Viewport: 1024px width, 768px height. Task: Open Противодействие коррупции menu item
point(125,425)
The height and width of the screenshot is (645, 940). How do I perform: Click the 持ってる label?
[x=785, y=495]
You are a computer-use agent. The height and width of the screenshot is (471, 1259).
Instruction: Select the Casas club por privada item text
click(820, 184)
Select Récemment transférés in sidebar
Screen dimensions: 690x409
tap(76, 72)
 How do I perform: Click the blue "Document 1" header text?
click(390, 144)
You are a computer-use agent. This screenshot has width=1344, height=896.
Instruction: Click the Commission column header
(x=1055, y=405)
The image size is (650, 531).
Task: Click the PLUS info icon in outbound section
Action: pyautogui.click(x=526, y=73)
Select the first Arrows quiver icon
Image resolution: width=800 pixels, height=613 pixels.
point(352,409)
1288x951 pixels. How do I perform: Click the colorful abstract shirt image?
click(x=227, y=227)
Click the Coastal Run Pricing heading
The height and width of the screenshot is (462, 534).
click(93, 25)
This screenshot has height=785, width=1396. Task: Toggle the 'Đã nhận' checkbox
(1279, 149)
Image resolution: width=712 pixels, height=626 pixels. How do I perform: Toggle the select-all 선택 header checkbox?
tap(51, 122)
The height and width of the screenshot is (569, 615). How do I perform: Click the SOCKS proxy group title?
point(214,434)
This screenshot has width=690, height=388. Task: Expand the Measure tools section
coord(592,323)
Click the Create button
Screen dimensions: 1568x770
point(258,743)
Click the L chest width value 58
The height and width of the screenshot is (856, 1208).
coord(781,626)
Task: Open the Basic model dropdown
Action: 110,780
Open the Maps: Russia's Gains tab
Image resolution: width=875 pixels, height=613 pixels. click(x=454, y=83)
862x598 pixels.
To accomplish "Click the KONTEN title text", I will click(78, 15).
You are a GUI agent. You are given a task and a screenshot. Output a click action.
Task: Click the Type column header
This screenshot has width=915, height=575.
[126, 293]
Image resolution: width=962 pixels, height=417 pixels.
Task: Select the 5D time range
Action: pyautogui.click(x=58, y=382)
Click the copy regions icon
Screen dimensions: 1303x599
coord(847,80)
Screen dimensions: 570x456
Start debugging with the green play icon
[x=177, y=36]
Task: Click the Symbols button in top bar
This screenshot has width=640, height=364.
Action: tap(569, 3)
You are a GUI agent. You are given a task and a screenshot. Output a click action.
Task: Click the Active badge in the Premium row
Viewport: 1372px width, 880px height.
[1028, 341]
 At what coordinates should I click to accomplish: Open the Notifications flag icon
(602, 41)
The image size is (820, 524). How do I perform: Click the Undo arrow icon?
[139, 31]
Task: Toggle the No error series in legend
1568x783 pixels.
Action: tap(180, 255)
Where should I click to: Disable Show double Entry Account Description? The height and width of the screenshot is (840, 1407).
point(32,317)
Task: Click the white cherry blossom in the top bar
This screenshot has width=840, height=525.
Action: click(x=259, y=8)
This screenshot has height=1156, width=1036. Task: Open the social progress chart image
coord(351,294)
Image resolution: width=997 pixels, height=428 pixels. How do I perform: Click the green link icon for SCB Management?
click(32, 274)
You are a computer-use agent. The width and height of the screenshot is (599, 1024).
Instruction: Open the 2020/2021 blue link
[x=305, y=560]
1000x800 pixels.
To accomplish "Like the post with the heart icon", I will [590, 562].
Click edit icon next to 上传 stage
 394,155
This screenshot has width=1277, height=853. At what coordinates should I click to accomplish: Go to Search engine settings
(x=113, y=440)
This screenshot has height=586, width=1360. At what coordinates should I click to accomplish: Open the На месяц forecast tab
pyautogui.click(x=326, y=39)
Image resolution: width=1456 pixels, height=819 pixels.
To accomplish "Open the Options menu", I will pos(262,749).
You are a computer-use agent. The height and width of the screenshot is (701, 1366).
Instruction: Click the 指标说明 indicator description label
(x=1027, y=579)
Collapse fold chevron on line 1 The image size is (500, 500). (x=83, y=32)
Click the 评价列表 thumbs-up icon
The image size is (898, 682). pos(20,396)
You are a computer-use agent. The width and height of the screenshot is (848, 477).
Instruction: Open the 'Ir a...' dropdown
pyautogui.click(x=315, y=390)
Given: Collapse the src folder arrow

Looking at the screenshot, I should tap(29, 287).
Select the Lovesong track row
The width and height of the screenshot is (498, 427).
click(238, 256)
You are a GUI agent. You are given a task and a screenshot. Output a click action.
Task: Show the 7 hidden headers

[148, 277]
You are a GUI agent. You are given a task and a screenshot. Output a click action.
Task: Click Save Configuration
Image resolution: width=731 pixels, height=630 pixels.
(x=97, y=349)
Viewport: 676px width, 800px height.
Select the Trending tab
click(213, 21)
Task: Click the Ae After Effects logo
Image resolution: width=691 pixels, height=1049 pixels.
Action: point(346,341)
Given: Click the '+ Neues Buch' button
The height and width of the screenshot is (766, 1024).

● ● ● ●

Set problem
Copy out the rows above, unchanged, from the line with "This screenshot has height=785, width=1396." to the line with "will click(78, 15).", including both of those lines.

Response below
This screenshot has height=785, width=1396. Task: Toggle the 'Đã nhận' checkbox
(1279, 149)
Image resolution: width=712 pixels, height=626 pixels. How do I perform: Toggle the select-all 선택 header checkbox?
tap(51, 122)
The height and width of the screenshot is (569, 615). How do I perform: Click the SOCKS proxy group title?
point(214,434)
This screenshot has width=690, height=388. Task: Expand the Measure tools section
coord(592,323)
Click the Create button
Screen dimensions: 1568x770
point(258,743)
Click the L chest width value 58
The height and width of the screenshot is (856, 1208).
coord(781,626)
Task: Open the Basic model dropdown
Action: 110,780
Open the Maps: Russia's Gains tab
Image resolution: width=875 pixels, height=613 pixels. click(x=454, y=83)
862x598 pixels.
To accomplish "Click the KONTEN title text", I will click(78, 15).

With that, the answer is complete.